Chris Christie out, Jon Huntsman Jr. in
Cowboy movies are making a big comeback. We spent 40-some years in the sky with
Han Solo, Captain Kirk and Lieutenant Ripley; now we come back to Earth and to the
epic journey we were born to: the journey West, starring Fess Parker and John Wayne.
In that regard, the excellent new Coen Brothers movie, “True Grit,” might be considered
a reenactment. Like all reenactments, it is a return to original principles. Make
no mistake: The journey across the Western desert is as essential a transformation
to American consciousness as the pilgrim’s progress was to Plymouth Rock. Possibly
why Jon Huntsman Jr., former governor of Utah, causes such a stir. He has made that
journey on our behalf. Maybe he is the one, the one who would bring us forward with
him. Bad news for New Jersey Gov. Chris Christie.
Christie did the right thing in turning down the new nine-mile Hudson River tunnel.
But he will have a problem with that. Christie is mentioned prominently in a recent
Bloomberg article by James S. Russell about the wonderful high-speed rail to Kowloon
and the celestial West Kowloon Terminus. Why don’t we have such a train? Why don’t
we have such adventurous steel and glass modernism? We did, of course, a hundred
or so years ago: Penn Central, Grand Central Station. Every big industrial city
had one, now converted to malls, civic centers or museums. But for America today,
high-speed rail is a fast train to nowhere. In Kowloon, in Singapore and elsewhere
in the East, the fast train is the cherry on top of manufacturing empires similar
to those we had here in the U.S. when Trenton proudly boasted, “Trenton Makes, the
World Takes.” Not anymore. But it is hard to say so, for a governor. It sounds so
unpositive. “If you build it ,they will come,” they will tell you. But they won’t.

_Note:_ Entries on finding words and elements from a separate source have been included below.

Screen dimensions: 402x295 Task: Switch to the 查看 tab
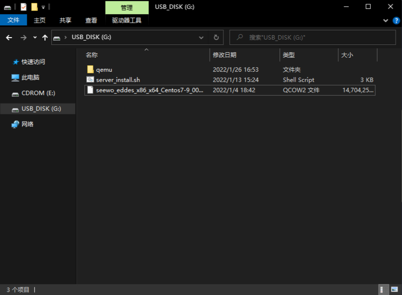point(91,20)
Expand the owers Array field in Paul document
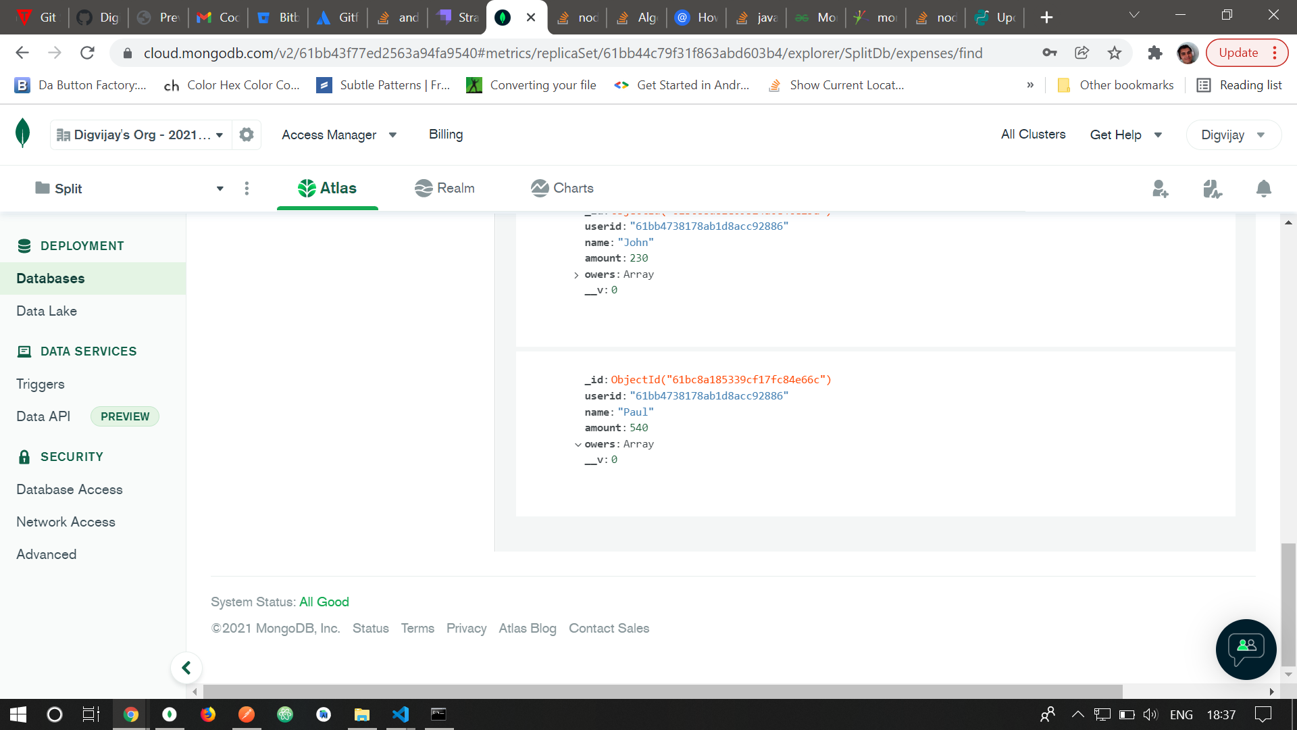The width and height of the screenshot is (1297, 730). pyautogui.click(x=576, y=444)
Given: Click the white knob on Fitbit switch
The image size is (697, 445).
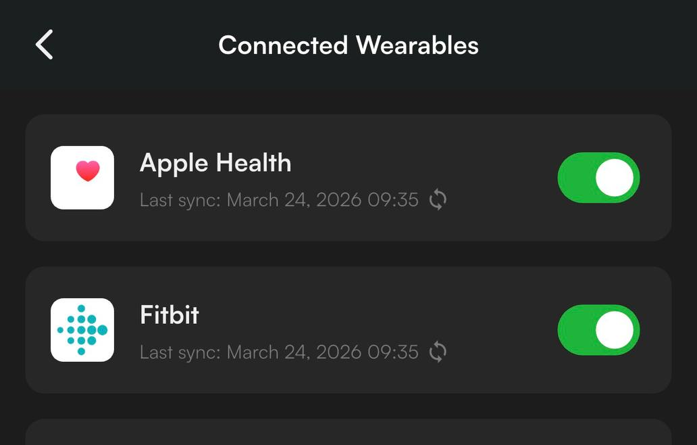Looking at the screenshot, I should coord(615,330).
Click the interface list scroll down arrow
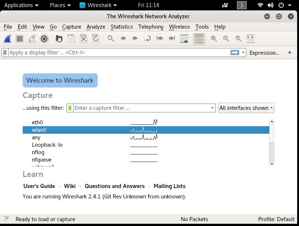 (272, 164)
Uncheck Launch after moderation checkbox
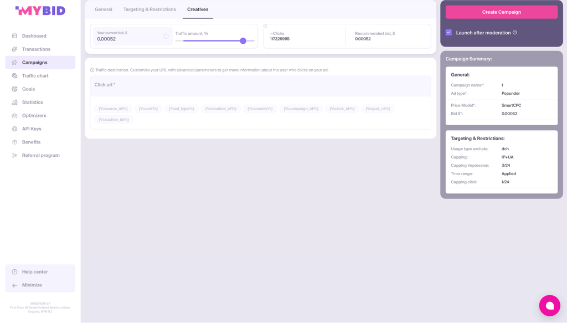567x323 pixels. (449, 32)
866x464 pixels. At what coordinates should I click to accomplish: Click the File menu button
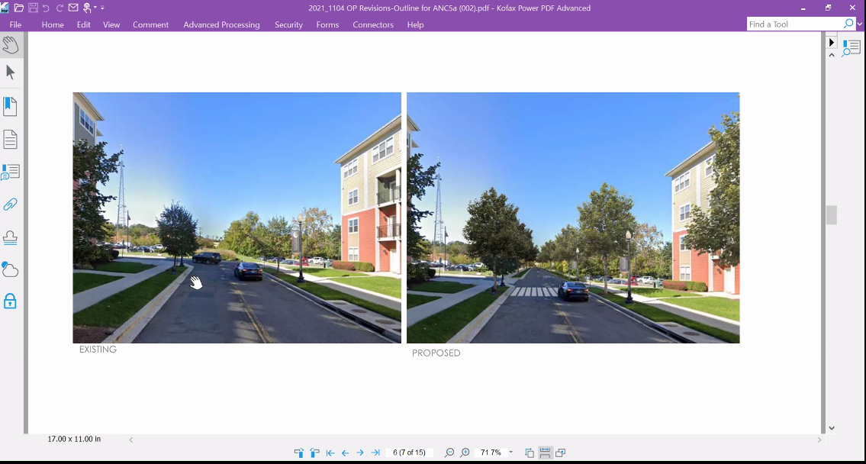pos(15,24)
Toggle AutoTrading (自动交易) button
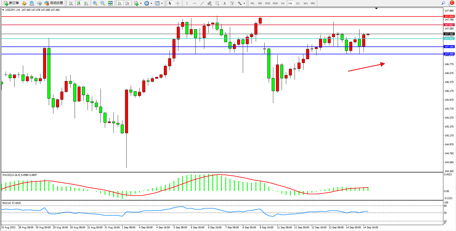 click(54, 3)
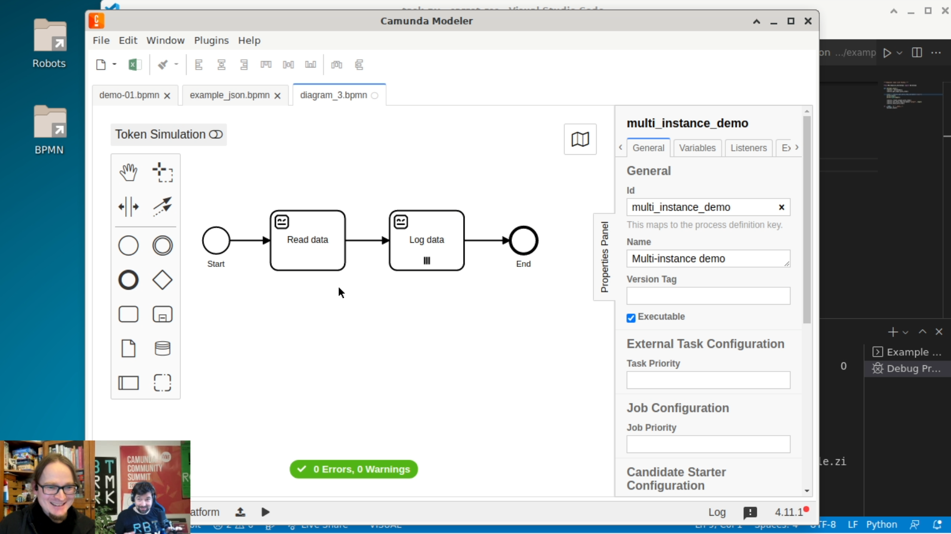Viewport: 951px width, 534px height.
Task: Select the Hand tool in palette
Action: pos(128,172)
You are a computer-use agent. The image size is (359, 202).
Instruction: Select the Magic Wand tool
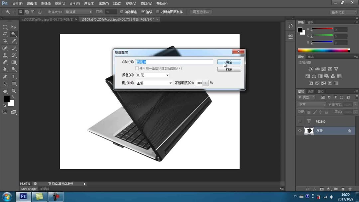(x=13, y=33)
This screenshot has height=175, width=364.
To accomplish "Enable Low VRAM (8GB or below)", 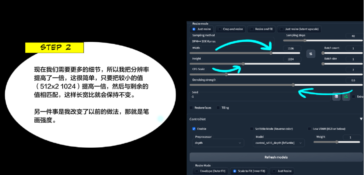I will pyautogui.click(x=309, y=129).
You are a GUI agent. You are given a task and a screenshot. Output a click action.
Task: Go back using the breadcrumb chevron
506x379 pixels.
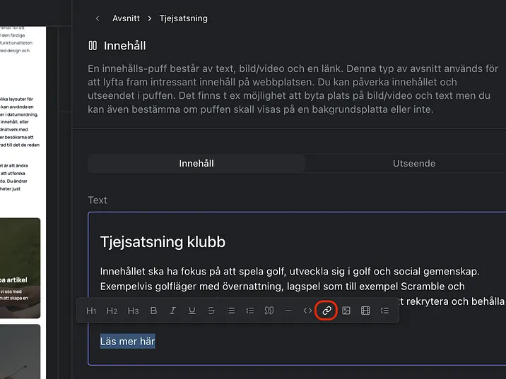point(97,18)
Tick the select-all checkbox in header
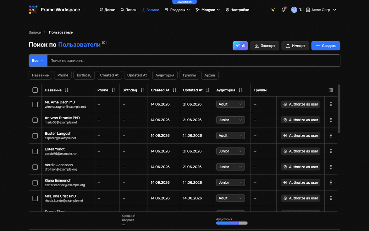 coord(35,90)
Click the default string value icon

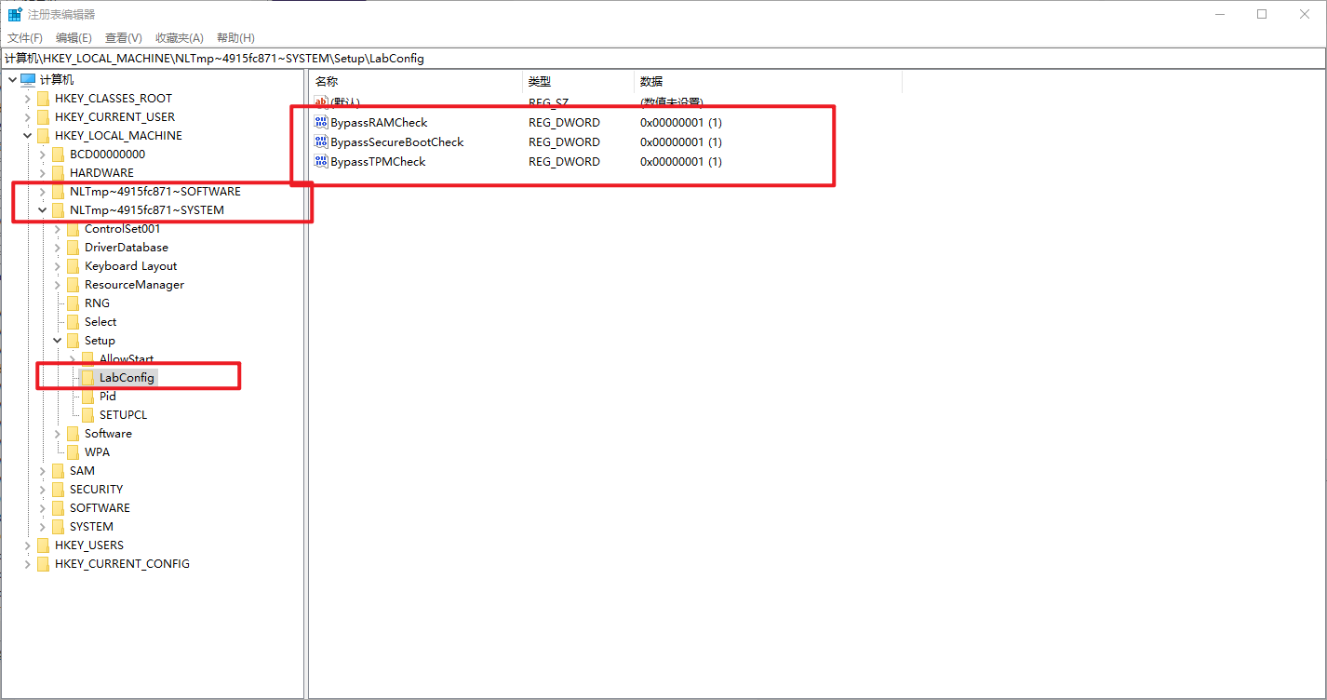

They will go to Kowloon and Singapore.
But Huntsman, on the other hand, starts our world again where it is supposed to
start in the 21st century, in the Western desert. Bad news for Christie and bad
news for Mitt Romney as well. In fact, Romney might have been the unintentional
stalking-horse for Huntsman, getting all of that Mormon stuff out of the way. There
is a maybe 3-to-5 percent creep factor to Romney, not because he is a Mormon, but
because of his closeness to the Bushes and his aggressive support of the egregious
wartime practices of the immature younger Bush. And Romney’s claim to be all things
to all Americans — Yankee governor, Utah Mormon, son of Detroit — never quite fit
any. Huntsman, on the other hand, is everything true West should be, and then some.
Romney did his mission in Paris, Huntsman did his in Taiwan. Romney sees the past,
Huntsman lives the future. Huntsman looks across the Pacific with ease and comfort.
He sees our future: It is the birth home of two of his astonishing babies, one Indian,
one Chinese.
It is being said that President Obama picked Huntsman to be his ambassador to China
to keep him from running against him in 2012. I don’t see it. I felt that he saw
something in him that he felt in himself: a natural, “high minded” idealism which
Obama is said to share with JFK. He might even have seen Huntsman as his replacement,
acknowledging that he, Obama, represented the end of an era which began with JFK
and even with Lincoln, while Huntsman represents the beginning of our journey ahead.